Anadolu’nun en eski yerleşim yerlerinden biri olan Erzurum, pek çok medeniyetten izler taşır. Kentte Osmanlı ve Selçuklu mimarisine ait pek çok eser görebilmeniz mümkün. İşte muhteşem duraklara ev sahipliği yapan Erzurum’un tarihi yerleri;
Erzurum tarihi hakkında; İstanbul, İran ve Rusya arasında bir kesişim noktasında bulunması nedeniyle tarih boyunca Ermeniler, Romalılar, Bizanslılar, Persler, Araplar, Gürcüler, Saltuk Türkleri, Selçuklu Türkleri, Moğollar ve Türkmenler tarafından devamlı ele geçirilmiş ve el değiştirmiş bir yerleşim yeridir Erzurum. 1514 senesinde ise Yavuz Sultan Selim’in Osmanlı adına şehri fethetmesi ise şehirdeki Türk egemenliğinin kök salmasını sağlamıştır.
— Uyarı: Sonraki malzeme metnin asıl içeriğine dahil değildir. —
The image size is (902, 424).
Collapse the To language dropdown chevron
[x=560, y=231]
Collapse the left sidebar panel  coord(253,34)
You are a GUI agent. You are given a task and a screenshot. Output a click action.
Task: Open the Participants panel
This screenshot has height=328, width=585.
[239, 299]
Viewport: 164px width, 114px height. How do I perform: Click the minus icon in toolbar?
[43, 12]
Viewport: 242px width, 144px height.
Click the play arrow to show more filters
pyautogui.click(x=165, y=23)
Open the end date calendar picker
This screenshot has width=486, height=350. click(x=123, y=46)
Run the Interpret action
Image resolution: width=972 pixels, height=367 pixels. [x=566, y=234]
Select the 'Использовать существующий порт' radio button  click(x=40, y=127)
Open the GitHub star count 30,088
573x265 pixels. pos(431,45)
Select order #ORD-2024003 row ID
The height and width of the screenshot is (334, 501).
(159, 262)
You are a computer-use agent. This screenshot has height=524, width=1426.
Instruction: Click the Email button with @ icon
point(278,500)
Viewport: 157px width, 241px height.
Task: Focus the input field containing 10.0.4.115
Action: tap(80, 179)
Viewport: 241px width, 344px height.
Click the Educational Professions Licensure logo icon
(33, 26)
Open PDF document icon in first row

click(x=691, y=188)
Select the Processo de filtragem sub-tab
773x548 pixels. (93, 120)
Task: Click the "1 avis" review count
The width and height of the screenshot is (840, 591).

Buna karşın 1829, 1878 ve 1916 yıllarında Rus birlikleri Erzurum konusundaki inatları neticesinde şehri ele geçirmiş ancak bu hakimiyet çok fazla sürmemiştir. 1919 senesinin temmuz ayında Atatürk ve silah arkadaşları Erzurum’da kurtuluş mücadelesine dair çok önemli bir kongreyi burada yapmış ve sonrasında başlatılan mücadele ile Erzurum ve diğer şehirler tek tek düşman işgalinden kurtarılmıştır.
Erzurum’un en ünlüleri; Yakutiye Medresesi, Çifte Minareli Medrese ve Erzurum Kalesi, Erzurum’daki en ünlü tarihi yerler arasında bulunmaktadır.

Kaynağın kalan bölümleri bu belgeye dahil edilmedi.